I lay awake for hours last night staring at the broken ceiling fan, urging it to move, wondering what happened at the boys’ group meeting after I left Deni behind the outbuilding.
I really wanted to be there, but Dad wouldn’t budge. I even resorted to begging—“I’ll take notes, I’ll run the video camera, I’ll help translate.” (Dad’s eyes lit up at that one.) But it didn’t work. He reminded me again how inappropriate it would be for me,
a girl,
to be sitting in on their
boys’
meeting.
Last night after giving up on the fan I squeezed my eyes shut, counted goats, thought about home. I even did the relaxation techniques Dad taught me: first relax your toes, one by one; are they relaxed? Okay, now relax your ankles; are they relaxed? Good, now relax your calves, et cetera, et cetera. Nothing! All I could see was Deni’s back to me on the
motor,
my arms wrapped around his waist.
Now my whole body was awake and alert and ... whoa ... the opposite of relaxed.
The band of girlettes tumbled onto the grass in a heap, playing and scrambling with my chalk. I squinted at them, shielding my eyes from the sun. Dad said I shouldn’t wear my sunglasses here so people could see my eyes. “Only tourists wear sunglasses,” he said on my first day. “Besides, eyes are the windows to the soul, Sienna.”
True. So they saw into my blinded soul. I grinned to myself, and then suddenly a flash of red and white and gorgeous was standing between the sun and me.
“Hello,” Deni said, all fresh and clean in his school uniform. His shirt flapped opened around the collar, and I couldn’t help staring at his smooth skin, already glowing with morning sweat.
“Hello,” I said back, my lips curling up. Then I realized the girls were watching me watch him, and I needed to fill in the silence. “Do you know where the goat is?” I blurted out. “The girls don’t seem to know.”

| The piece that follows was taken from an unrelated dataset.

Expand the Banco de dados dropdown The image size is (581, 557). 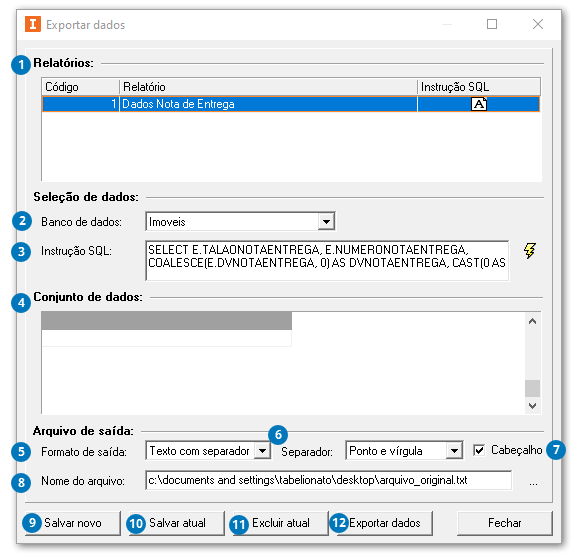326,222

The goat? You think about him all night and then ask about a
goat?
“The goat? The goat was eaten,” he said.
I gasped. “By
who?
Who ate the goat?”
“Us.” He stretched out his hand to include me and the girls. “Me. You. Us.”
“We?
Me?
I ate the sad goat?
When
did I eat the sad goat?”
“Last night. You saw meat in the fried noodles? That was goat.”
My stomach churned. “Oh.” I felt weird staring up at him and so started to stand.
He offered me a hand. “Better than horse, no?” he teased.
We were eye to eye, and then the girls moved in between us, tugging on Deni, trying to get his attention. He spoke to them in their language, then playfully grabbed the chalk in one hand and hid it behind his back. The delighted girls pointed and guessed which hand.
“Good drawings,” Deni said, glancing down at the sidewalk art. “I like that one the best.” He pointed to Elli’s drawing. The orange stick girl with blue eyes and yellow zigzag hair. Me.
“But your skin does not look
that
orange in real life.” He grinned.
“I’m wearing a peach shirt!” I protested. “And orange shoes.” I pointed to my old Converse.
“Ahhh. I see.”
I would have given a kidney to be back behind the outbuilding again. And I was pretty sure, from the way he was looking at me, that Deni felt the same way.
But the little girls were paying too close attention, so I shook off those kinds of thoughts and said, “I don’t know if it helps them—the art—to get over their bad memories, but it’s fun.”